In the recent analysis of the canagliflozin trials, Erondu et al. (1) reported the incidence of acidosis, including diabetic ketoacidosis (DKA), in patients with type 2 diabetes (T2D) receiving canagliflozin treatment. Although it is highly persuasive that sodium–glucose cotransporter 2 inhibitors could increase the risk of DKA from a mechanistic standpoint (2), there are three issues that desire some comments.

In contrast to the report from the U.S. Food and Drug Administration (3) and the recent case reports by Peters et al. (4), blood glucose levels were markedly elevated in almost all 12 patients except for 2 patients, one without reported glucose levels and one within the range of 148–320 mg/dL. As all patients were treated for diabetes, the adverse incidences are likely to be triggered by acute events leading to markedly elevated hyperglycemia and acidosis. However, ketone levels were not available in 7 out of 12 cases. Thus, it is highly possible that not all the reported cases were DKA. Markedly elevated hyperglycemia with acidosis could have been the result from some acute event, and canagliflozin might not have played a role in the development of acidosis. It will be more informative if the authors could provide the events associated with severe hyperglycemia and acidosis.

From the description of the case reports by Erondu et al. (1), the clinical presentation of DKA differs from the classic ketosis-prone T2D (5), in which DKA is the initial manifestation of diabetes. In the current report, all patients had established diabetes for at least 10 years, except for 2 patients. Among 7 patients with a reported C-peptide level, all except one had fairly low C-peptide levels, suggesting significant β-cell exhaustion, which is against ketosis-prone T2D (2).

• Stored records:

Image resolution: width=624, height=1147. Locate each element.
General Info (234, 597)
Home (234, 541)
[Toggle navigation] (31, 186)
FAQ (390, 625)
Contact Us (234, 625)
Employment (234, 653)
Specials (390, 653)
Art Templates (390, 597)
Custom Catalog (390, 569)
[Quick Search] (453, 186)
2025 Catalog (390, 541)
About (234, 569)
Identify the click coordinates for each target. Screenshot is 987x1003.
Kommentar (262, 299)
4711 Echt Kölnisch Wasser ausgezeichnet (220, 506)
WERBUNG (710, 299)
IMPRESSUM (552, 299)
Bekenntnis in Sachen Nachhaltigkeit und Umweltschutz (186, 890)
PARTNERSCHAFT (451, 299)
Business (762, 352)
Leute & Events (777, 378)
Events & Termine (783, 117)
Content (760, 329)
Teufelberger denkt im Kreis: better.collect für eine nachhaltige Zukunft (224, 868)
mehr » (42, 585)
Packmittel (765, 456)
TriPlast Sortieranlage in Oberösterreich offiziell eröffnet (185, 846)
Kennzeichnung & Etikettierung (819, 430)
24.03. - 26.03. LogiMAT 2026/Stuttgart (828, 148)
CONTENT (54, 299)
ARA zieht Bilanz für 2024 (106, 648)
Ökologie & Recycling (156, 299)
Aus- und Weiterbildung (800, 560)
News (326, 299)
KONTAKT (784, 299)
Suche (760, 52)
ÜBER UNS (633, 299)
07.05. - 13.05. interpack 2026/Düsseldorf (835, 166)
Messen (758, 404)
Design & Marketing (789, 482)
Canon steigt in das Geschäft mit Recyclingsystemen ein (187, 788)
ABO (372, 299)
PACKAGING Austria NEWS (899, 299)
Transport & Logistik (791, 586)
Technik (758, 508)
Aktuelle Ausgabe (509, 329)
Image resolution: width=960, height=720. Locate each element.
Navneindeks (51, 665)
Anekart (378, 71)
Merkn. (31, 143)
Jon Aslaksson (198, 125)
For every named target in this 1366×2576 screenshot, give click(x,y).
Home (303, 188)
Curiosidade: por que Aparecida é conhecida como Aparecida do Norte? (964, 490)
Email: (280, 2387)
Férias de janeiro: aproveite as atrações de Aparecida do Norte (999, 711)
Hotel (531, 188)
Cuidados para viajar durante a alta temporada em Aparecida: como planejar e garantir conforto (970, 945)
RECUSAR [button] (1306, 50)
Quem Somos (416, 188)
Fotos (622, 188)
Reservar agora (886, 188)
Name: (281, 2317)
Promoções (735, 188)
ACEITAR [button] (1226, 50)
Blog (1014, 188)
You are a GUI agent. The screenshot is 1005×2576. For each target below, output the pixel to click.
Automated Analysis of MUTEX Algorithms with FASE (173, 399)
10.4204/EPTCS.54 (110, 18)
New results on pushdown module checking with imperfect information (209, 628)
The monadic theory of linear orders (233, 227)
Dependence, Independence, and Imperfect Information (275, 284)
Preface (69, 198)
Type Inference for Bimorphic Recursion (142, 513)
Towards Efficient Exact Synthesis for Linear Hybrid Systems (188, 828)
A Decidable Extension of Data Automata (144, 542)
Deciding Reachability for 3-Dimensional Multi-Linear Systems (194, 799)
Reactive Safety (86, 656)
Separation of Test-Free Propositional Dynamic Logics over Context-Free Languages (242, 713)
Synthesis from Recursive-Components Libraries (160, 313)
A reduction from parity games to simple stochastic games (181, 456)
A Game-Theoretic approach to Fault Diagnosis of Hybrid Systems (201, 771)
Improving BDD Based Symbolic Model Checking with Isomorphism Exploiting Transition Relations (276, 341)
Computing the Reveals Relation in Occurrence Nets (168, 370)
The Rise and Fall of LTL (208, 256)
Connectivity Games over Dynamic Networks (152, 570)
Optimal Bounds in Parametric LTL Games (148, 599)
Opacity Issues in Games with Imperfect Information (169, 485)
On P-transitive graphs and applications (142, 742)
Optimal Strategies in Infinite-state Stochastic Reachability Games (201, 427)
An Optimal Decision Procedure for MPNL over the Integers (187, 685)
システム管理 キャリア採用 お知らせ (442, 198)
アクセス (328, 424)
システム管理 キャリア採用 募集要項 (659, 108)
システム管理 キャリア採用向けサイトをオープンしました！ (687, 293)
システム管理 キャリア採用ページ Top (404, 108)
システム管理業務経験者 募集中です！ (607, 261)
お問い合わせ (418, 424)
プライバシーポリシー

• TASKS FOR THIS EXERCISE:
A. List every source that the letter on canagliflozin and ketoacidosis names by author or organization, with its reference number.
B. Carry on the letter on canagliflozin and ketoacidosis from the point where it stops.
The records were gathered from a different source than the text.

• EXERCISE RESULTS:
A.
- Erondu et al. (1)
- U.S. Food and Drug Administration (3)
- Peters et al. (4)

B.
The central issue is whether canagliflozin increases the risk of DKA in patients with T2D. The authors failed to address this issue clearly in their conclusion. The true incidence of DKA in patients with T2D is difficult to estimate and largely not available. In this report, the incidence of DKA in the comparator group was provided and could serve as the reference for comparison with the treatment group. If we assumed all 12 cases had DKA, the odds ratio for DKA in the canagliflozin 100 mg group was 2.59 (95% CI 0.47–14.15), in the canagliflozin 300 mg group was 3.88 (0.78–19.22), and in the combined canagliflozin groups was 3.23 (0.71–14.77). After the exclusion of 6 cases of confirmed autoimmune diabetes, the odds ratio for DKA in the canagliflozin 100 mg group was 0.65 (0.06–7.14), in the canagliflozin 300 mg group was 1.94 (0.32–11.61), and in the combined canagliflozin groups was 1.29 (0.24–7.07). These results indicate that canagliflozin does not increase the risk of DKA in patients with T2D.

Duality of Interest. No potential conflicts of interest relevant to this article were reported.

The author(s) of the cited article did not respond.